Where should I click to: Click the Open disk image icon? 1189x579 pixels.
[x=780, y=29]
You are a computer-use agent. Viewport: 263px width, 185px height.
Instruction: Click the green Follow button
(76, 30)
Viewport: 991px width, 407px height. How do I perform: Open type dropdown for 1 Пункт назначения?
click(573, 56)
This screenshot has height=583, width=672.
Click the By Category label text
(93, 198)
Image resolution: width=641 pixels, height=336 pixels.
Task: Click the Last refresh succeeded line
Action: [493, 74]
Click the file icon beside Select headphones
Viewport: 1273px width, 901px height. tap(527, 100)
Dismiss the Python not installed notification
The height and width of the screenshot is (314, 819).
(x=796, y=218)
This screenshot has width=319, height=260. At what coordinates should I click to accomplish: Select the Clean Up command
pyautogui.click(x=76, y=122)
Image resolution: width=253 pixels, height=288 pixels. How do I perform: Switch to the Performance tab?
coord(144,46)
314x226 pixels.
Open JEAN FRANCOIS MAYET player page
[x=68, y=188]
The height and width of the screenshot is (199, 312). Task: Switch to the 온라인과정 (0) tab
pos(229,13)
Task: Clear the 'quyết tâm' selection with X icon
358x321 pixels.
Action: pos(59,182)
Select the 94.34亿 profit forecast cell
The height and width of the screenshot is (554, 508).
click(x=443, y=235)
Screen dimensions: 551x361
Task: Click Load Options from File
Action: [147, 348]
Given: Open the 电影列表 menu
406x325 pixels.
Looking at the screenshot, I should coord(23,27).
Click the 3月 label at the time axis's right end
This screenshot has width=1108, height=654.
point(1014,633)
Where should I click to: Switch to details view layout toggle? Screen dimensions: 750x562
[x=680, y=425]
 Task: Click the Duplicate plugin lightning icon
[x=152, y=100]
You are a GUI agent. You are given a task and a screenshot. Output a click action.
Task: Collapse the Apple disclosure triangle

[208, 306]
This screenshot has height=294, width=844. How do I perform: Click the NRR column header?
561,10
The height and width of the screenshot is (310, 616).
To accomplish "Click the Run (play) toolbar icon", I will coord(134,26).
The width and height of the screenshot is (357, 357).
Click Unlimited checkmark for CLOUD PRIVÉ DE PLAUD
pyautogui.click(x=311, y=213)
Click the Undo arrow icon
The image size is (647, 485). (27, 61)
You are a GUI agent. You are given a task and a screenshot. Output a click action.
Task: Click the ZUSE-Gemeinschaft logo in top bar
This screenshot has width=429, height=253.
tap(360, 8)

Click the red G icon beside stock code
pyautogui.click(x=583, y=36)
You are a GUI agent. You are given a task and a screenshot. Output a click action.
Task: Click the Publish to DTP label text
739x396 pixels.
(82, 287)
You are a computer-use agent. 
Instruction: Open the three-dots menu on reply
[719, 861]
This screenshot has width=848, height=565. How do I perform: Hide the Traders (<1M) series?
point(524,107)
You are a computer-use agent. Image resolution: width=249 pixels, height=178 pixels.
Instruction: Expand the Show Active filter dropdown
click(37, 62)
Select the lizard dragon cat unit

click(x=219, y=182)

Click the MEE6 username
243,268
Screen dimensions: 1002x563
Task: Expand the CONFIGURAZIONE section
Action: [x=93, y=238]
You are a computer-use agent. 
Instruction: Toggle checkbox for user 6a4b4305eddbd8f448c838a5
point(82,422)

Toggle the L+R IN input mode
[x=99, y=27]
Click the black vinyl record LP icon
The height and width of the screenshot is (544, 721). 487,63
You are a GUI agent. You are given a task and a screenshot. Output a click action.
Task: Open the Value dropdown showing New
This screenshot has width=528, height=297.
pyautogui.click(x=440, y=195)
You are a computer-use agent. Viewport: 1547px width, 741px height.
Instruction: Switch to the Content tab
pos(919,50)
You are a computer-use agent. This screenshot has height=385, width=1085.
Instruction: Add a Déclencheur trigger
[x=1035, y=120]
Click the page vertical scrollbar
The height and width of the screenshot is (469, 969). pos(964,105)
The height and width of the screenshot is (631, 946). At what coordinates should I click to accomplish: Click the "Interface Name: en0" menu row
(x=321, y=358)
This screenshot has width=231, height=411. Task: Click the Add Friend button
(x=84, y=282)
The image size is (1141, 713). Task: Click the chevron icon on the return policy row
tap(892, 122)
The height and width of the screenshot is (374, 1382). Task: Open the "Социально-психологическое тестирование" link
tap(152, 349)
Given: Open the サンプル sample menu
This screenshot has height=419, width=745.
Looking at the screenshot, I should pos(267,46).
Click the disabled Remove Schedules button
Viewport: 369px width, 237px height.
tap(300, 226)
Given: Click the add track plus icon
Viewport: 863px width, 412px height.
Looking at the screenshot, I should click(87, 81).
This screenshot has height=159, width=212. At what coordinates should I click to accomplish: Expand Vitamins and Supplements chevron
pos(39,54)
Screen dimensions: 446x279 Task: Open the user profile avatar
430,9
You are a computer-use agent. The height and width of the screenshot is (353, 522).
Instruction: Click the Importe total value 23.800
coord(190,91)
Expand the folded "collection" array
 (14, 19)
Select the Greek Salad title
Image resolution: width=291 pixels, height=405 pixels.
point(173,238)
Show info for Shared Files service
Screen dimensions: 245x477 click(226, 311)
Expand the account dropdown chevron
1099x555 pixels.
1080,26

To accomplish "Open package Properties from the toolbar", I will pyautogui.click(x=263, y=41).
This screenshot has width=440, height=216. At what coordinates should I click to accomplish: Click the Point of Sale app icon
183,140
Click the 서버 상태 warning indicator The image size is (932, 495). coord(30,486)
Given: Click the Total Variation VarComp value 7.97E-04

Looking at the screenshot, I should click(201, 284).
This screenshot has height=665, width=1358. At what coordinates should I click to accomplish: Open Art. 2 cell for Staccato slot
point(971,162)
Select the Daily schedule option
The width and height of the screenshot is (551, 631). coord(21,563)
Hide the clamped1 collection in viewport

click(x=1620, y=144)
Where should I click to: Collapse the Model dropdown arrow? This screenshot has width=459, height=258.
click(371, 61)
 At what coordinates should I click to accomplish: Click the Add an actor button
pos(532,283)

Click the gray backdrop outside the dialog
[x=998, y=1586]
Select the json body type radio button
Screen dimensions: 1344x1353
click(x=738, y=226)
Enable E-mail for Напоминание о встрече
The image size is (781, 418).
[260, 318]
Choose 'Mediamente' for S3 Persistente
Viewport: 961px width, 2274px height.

> Task details
Return, unchanged, the run of lines above that opens with the line containing "This screenshot has width=429, height=253." and closes with the line containing "Task: Click the Publish to DTP label text". Include both.

> Task answer
This screenshot has width=429, height=253.
tap(360, 8)

Click the red G icon beside stock code
pyautogui.click(x=583, y=36)
You are a GUI agent. You are given a task and a screenshot. Output a click action.
Task: Click the Publish to DTP label text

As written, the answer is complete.